S3 Static Hosting Fixes

A circular flowing figure eight representing CICD with labels and two engineers working on it.

Introduction

We're going to examine what we need to implement in order to productize the workaround discovered in S3 Static Hosting Issues. The goal is to have hands-free Continuous Integration and Continuous Deployment (CICD) system for deploying a Nuxt.js static web application to an AWS S3 Bucket and Web Server.

The workaround identified in S3 Static Hosting Issues was implemented in the AWS console. To perform the same operation automatically we'll need a method, tool or library that can:

Identify all the 'index' or flat .html page files in the S3 bucket automatically
Rearrange For each .html page file to an optimal S3 object structure

Identification

The first step is to automatically identify all the 'index' or flat .html page files. This can be done with a variety of methods including:

List all the files in the bucket and identify page .html
- AWS S3 CLI - use the aws s3 ls command to list all the files in the bucket
- AWS SDK - use the AWS S3 SDK to list all the files in the bucket
Scan the site sitemap.xml file

Scanning the sitemap.xml file

I decided to use the sitemap.xml file method because:

All the data I need is contained in a single sitemap.xml file
All content sites should have an accurate sitemap.xml file. An accurate sitemap is good for search crawlers results and SEO.
I have other uses for scanning the sitemap.xml file - Identify Zombie Routes - Identify routes for other processing

The sitemap.xml file is an XML file that contains a list of all the routes in the site and is typically located at the root of the site and can be accessed by HTTP GET if hosted by a web server, or AWS S3 getObject function if in an S3 Bucket, or using node.js file functions if on a file system. Once the file read, the sitemap.xml file can be parsed to identify all the routes for the site. The routes can then be used with the AWS S3 SDK to identify the .html page objects in an S3 bucket.

@nuxtjs/sitemap

It is recommended that the site sitemap.xml file be generated by the @nuxtjs/sitemap module. It integrates seamlessly with Nuxt.js and NuxtContent and can be configured in the nuxt.config.ts (or nuxt.config.js) file.

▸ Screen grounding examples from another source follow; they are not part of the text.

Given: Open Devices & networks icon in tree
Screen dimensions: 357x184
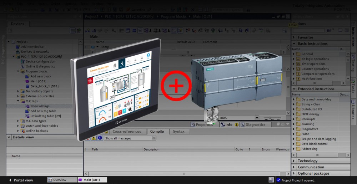Looking at the screenshot, I should tap(18, 52).
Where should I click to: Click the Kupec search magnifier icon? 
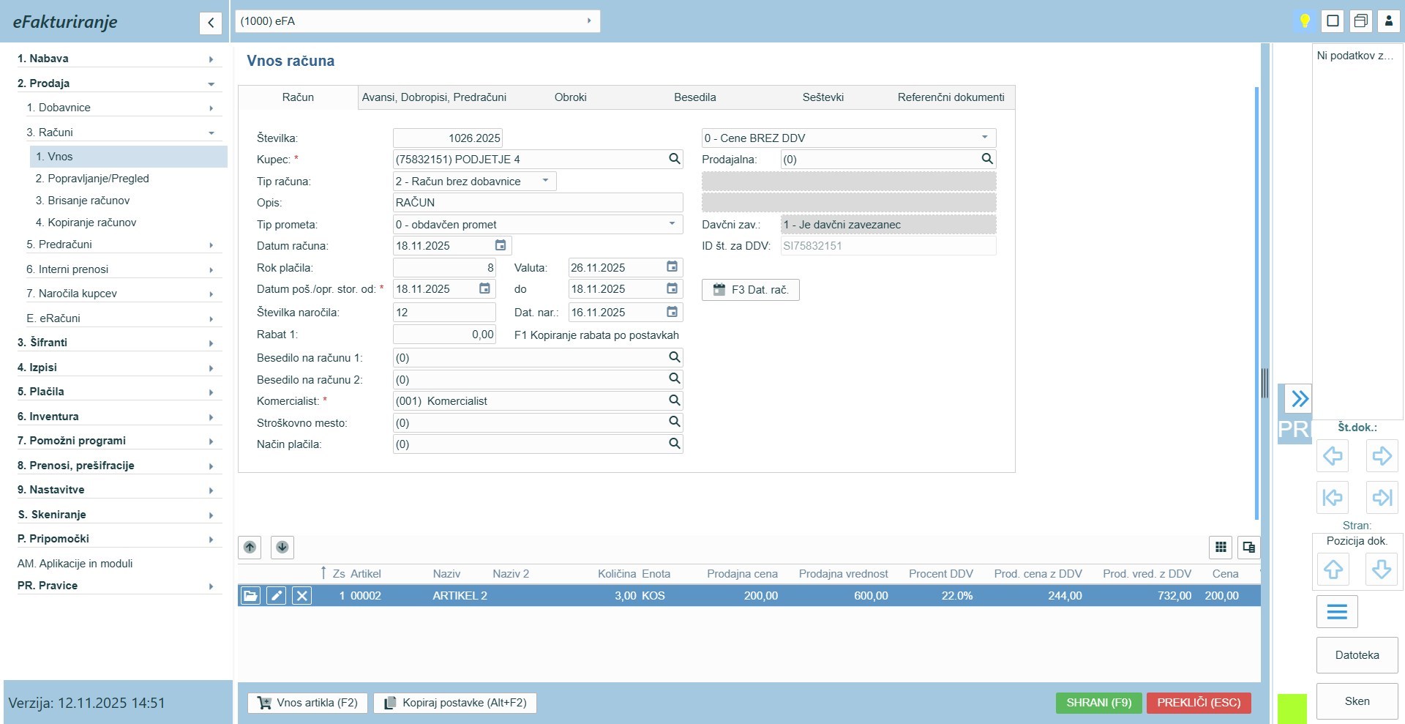click(x=674, y=159)
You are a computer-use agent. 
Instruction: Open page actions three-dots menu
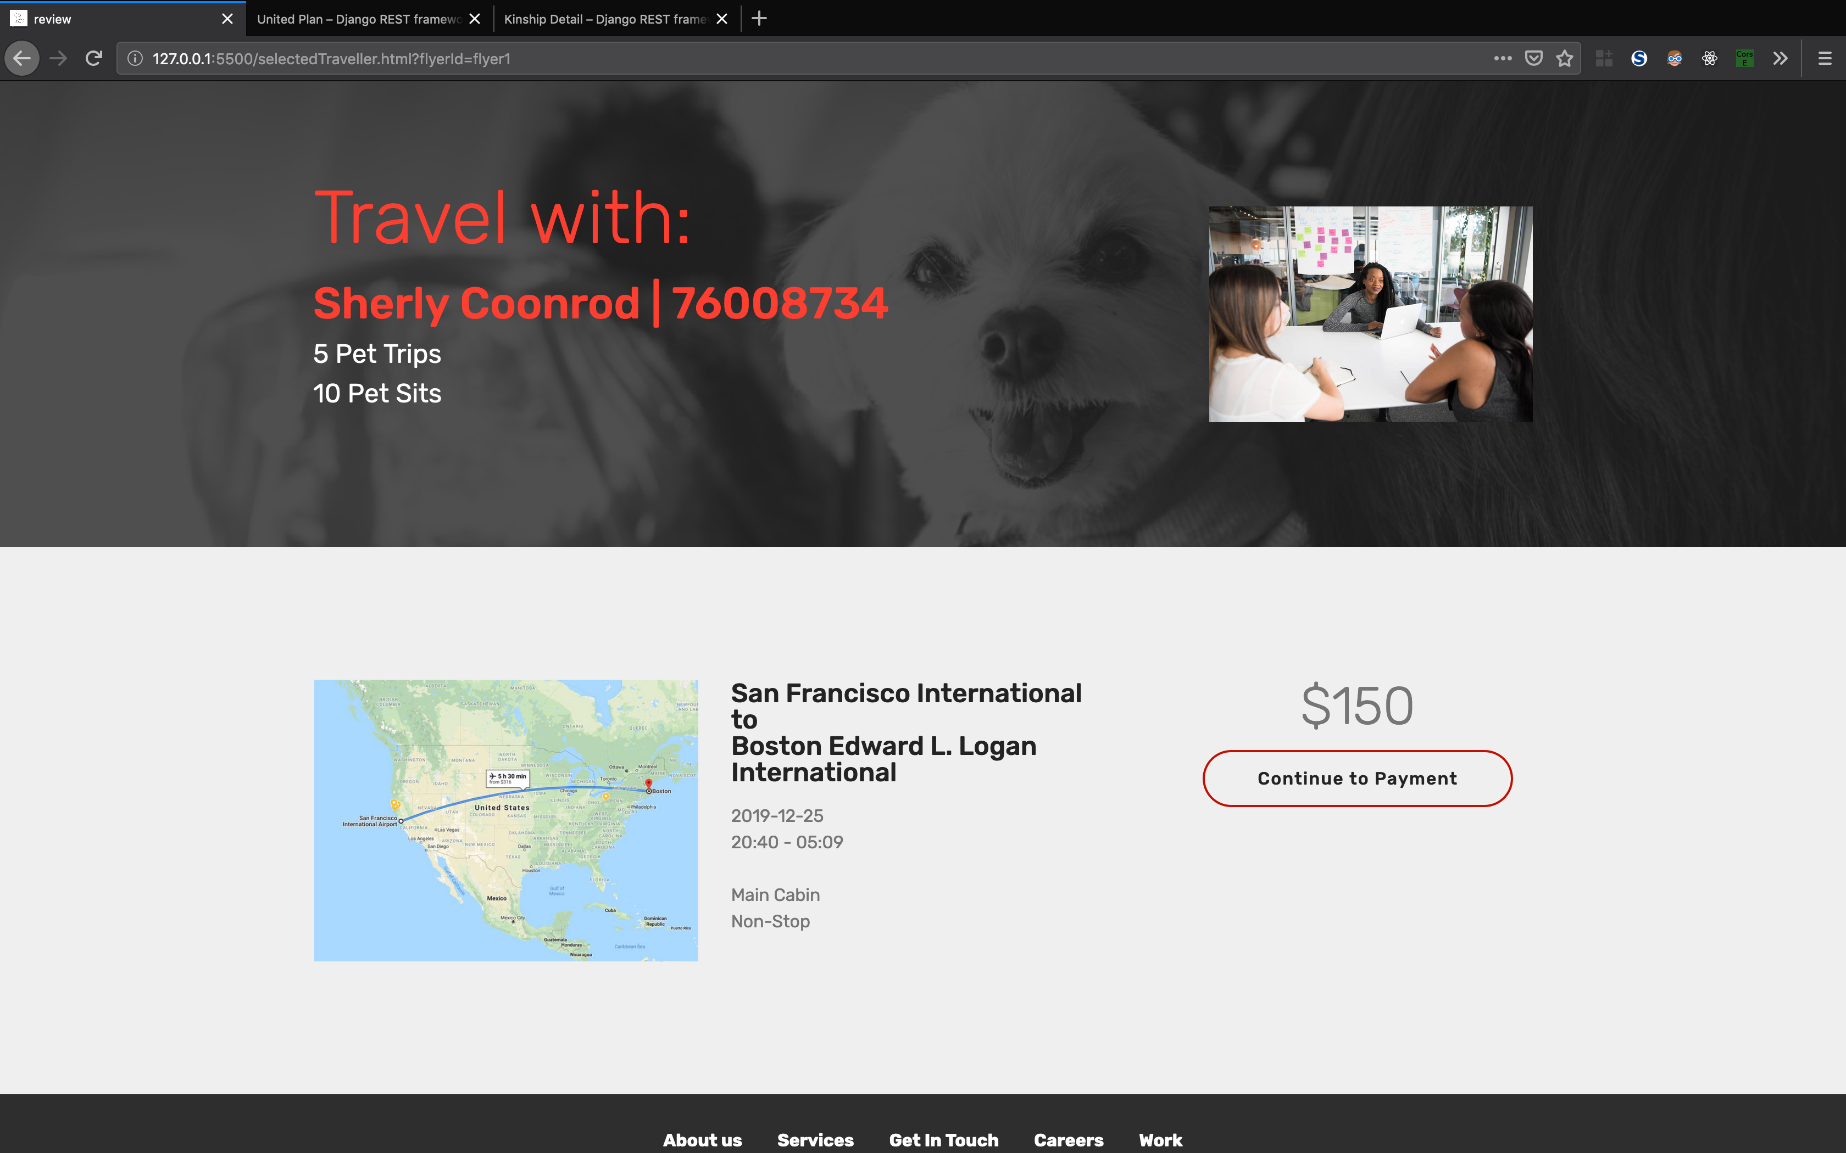[x=1502, y=59]
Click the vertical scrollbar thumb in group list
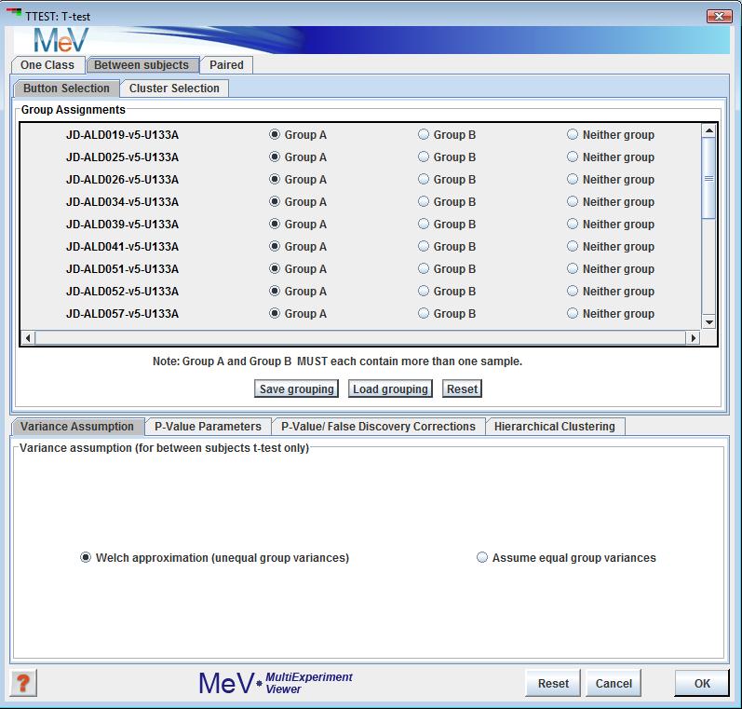This screenshot has width=742, height=709. click(x=708, y=177)
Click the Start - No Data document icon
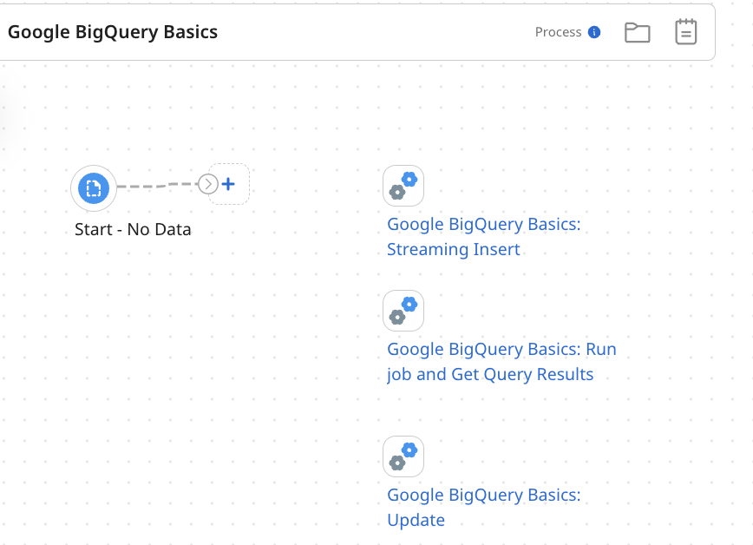 click(x=93, y=187)
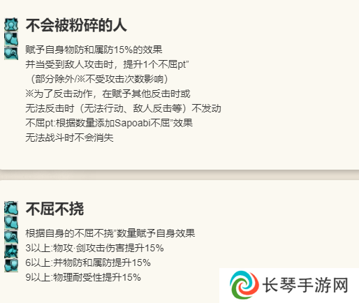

Here is the relevant configuration settings I use for Pennock Projects in the nuxt.config.ts. This configuration will automatically generate a sitemap.xml file in the root of the generated site.

export default defineNuxtConfig({
  modules: [
    '@nuxtjs/sitemap',  // 1st in modules list
    //... other modules    
  ],

  nitro: {
    prerender: {
      autoSubfolderIndex: true,
      crawlLinks: true,
      routes: ['/sitemap.xml', '/']
    }
  },

  site: { 
    url: 'https://pennockprojects.com', 
    name: 'Pennock Projects' 
  }, 

  sitemap: {
    strictNuxtContentPaths: true
  },

The nitro.prerender key controls the generation of the static site. The sitemap.xml file is added to the list of routes to prerender. The crawlLinks:true will automatically add all the self-referential links the site to the list of routes to prerender. The autoSubfolderIndex:true will generate 'index' layout file structure for each page (more on that choice later...)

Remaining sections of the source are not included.